The most common failure: treating external or remote developers as purely transactional resources. Assign tasks, review outputs, repeat. This approach produces technically functional code but misses the organizational knowledge and product understanding that make the difference between software that works and software that serves the business well. Developers who understand the business context make better implementation decisions at every level — from variable naming to error handling to feature design.
Matt’s recommendation: integrate remote developers into your team’s communication channels, include them in relevant meetings, give them access to product roadmaps and customer feedback, and treat them as team members rather than vendors. The investment in integration pays for itself through better decisions, fewer misunderstandings, and reduced rework.
The practical challenges include time zone management, communication tool consistency, and access control. Remote developers — especially external ones — need enough access to be productive but not so much that security risks are unmanageable. Matt describes the balance: provide read access to relevant documentation and communication broadly, limit write access to systems and code repositories based on role, and establish clear data handling agreements before any engagement begins.
Key Insight: Data Security When Outsourcing Development
Data security is one of the most frequently cited concerns about outsourcing development work, and Matt addresses it with practical specificity rather than vague reassurance.
The legitimate concerns: external developers with access to your codebase, databases, and internal systems represent a security surface that internal-only teams don’t. Intellectual property exposure, data breach risk, and compliance implications (particularly in regulated industries) are real considerations that must be managed, not dismissed.
Matt’s framework for managing these risks: start with clear contractual protections including NDAs, intellectual property agreements, and data handling terms.
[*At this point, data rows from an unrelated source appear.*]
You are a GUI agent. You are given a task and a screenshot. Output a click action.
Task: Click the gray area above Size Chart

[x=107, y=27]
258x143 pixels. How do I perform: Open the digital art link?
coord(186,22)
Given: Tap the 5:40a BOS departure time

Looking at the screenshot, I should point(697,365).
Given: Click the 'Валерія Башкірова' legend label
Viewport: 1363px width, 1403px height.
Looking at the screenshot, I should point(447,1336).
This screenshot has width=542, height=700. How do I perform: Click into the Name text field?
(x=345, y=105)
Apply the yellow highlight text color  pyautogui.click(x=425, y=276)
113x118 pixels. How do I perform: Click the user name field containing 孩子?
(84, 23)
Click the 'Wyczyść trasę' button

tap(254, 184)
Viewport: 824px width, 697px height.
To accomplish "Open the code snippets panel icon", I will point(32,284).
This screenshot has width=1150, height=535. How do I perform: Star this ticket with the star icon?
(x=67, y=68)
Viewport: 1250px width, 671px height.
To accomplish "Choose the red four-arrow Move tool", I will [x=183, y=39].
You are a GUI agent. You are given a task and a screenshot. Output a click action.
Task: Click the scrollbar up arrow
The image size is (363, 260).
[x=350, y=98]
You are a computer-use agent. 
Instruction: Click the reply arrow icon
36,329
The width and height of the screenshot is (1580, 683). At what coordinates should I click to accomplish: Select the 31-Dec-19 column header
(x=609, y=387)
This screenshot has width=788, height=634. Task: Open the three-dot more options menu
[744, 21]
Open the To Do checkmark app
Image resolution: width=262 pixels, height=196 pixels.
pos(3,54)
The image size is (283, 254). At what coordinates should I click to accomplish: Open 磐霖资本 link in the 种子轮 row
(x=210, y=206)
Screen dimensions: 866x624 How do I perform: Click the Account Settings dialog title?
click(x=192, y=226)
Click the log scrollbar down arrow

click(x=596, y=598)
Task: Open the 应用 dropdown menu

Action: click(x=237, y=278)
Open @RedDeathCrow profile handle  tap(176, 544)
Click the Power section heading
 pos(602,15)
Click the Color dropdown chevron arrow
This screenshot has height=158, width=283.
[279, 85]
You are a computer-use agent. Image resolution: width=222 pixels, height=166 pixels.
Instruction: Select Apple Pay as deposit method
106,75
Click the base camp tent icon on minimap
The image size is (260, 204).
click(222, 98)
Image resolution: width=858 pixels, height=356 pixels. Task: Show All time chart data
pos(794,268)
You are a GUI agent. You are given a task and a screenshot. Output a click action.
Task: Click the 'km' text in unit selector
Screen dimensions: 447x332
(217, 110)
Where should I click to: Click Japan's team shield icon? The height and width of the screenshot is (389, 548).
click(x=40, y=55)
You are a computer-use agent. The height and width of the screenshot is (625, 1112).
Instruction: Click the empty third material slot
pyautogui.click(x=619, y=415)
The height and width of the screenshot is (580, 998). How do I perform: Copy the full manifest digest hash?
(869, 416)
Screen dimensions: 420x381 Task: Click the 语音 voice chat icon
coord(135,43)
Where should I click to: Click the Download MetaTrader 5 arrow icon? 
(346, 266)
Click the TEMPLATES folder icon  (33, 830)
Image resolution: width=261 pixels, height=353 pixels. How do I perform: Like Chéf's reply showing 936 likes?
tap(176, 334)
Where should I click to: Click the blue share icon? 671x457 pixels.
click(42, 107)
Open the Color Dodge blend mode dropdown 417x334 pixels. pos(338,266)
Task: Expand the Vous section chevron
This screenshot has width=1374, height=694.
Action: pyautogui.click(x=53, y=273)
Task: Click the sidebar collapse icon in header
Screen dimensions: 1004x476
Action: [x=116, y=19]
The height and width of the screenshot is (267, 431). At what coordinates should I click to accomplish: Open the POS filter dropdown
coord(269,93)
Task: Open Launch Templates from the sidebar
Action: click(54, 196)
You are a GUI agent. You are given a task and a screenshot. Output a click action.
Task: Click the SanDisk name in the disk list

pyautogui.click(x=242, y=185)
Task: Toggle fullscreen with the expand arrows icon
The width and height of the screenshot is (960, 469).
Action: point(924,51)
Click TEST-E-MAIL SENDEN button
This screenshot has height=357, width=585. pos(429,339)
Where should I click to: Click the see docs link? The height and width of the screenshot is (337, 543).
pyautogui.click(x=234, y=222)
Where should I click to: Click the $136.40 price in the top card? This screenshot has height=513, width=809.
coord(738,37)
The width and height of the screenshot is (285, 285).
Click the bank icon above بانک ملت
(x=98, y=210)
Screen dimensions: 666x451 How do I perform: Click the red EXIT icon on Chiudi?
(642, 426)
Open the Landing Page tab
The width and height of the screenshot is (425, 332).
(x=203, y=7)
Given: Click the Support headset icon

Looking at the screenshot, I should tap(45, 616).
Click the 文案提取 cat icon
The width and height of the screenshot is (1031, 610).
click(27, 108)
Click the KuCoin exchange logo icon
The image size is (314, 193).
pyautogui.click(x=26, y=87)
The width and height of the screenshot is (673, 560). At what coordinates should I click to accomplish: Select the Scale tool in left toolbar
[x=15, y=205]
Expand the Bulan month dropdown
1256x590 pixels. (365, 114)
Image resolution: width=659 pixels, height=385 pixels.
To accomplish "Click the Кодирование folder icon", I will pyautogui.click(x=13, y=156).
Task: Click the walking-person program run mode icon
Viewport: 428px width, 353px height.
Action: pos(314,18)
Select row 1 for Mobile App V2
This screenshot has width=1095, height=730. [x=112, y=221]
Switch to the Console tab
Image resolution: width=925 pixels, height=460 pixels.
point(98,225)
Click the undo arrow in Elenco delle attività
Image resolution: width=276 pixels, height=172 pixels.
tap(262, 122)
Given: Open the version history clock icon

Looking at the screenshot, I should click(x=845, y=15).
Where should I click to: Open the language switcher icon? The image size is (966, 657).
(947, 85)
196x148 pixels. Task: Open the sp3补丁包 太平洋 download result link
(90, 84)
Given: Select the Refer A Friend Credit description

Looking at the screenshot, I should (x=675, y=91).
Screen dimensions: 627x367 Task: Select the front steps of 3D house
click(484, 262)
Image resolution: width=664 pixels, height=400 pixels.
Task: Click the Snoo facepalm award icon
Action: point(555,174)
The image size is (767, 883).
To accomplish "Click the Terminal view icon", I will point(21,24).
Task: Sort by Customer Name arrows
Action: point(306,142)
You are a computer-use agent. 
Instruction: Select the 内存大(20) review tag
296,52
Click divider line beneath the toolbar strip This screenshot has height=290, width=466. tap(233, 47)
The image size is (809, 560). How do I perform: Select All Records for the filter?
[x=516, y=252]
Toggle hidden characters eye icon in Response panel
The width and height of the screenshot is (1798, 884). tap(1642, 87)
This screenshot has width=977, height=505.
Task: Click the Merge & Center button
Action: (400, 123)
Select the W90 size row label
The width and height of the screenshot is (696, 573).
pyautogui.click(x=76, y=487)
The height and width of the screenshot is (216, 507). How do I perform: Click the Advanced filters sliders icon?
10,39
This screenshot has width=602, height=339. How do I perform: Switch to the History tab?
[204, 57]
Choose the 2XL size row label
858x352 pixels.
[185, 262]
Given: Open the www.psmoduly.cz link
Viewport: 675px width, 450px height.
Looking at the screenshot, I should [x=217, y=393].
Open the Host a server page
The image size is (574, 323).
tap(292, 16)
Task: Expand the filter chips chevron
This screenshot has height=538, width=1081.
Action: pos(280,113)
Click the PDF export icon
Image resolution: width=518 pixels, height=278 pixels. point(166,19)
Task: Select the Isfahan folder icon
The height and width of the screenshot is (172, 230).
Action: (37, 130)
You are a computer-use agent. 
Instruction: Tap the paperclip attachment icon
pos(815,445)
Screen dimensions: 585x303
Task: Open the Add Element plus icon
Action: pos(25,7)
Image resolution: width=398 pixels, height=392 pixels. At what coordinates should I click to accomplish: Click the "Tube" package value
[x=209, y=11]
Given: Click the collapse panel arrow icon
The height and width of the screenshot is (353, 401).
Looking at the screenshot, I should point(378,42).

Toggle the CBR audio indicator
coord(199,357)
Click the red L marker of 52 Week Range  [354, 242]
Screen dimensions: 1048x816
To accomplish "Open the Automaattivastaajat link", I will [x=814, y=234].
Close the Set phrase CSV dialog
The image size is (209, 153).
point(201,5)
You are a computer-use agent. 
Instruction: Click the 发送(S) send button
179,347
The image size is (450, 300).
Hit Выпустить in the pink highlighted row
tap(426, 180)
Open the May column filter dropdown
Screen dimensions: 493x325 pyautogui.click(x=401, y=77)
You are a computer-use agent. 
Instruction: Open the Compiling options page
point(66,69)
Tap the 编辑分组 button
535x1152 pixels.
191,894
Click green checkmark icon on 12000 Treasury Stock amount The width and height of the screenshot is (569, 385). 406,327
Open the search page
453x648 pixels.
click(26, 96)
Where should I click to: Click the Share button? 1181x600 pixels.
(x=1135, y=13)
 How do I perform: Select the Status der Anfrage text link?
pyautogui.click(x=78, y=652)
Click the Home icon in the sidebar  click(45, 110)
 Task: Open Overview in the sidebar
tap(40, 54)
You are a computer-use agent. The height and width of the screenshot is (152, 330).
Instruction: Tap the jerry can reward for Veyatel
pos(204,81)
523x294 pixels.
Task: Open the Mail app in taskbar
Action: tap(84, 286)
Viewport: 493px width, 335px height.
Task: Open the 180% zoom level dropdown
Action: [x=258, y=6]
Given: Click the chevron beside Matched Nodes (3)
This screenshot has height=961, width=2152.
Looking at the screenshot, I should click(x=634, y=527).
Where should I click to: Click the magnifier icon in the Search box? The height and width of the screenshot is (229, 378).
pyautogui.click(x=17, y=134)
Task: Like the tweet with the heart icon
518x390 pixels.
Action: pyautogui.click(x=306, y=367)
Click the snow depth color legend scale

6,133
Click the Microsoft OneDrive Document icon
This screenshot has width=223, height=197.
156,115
Implement technical controls — access management, network segmentation, and activity logging — that limit exposure and provide audit trails. And conduct due diligence on any external development partner’s security practices before engagement begins.
The key insight: these risks exist with internal employees too. Insider threats, employee turnover with institutional knowledge, and the security implications of employee device management are all risks that organizations manage routinely for internal teams. The same risk management frameworks apply to external development resources — the threat model is similar, and the controls are largely the same. Organizations that refuse to outsource any development due to security concerns while simultaneously having inadequate security controls for their internal teams are addressing the wrong risk.
For organizations building portals or systems handling sensitive business data, the security framework should be consistent regardless of who writes the code. The controls that protect data from external developers also protect it from internal threats, departed employees, and the inevitable human errors that occur in any development organization.
Takeaways
- Match sourcing strategy to the type of work. Core product development belongs with internal teams; specialized or time-sensitive work may be better sourced externally.
- Invest in technical leadership before development capacity. Building software without informed technical guidance creates expensive problems that compound over time.
- Fractional CTOs work for strategic guidance, not deep operational engagement. Understand the limits of part-time technical leadership before relying on it.
- Integrate remote developers culturally, not just technically. Business context produces better implementation decisions at every level.
- Apply consistent security frameworks regardless of team composition. The controls that protect against external developer risks also protect against internal threats.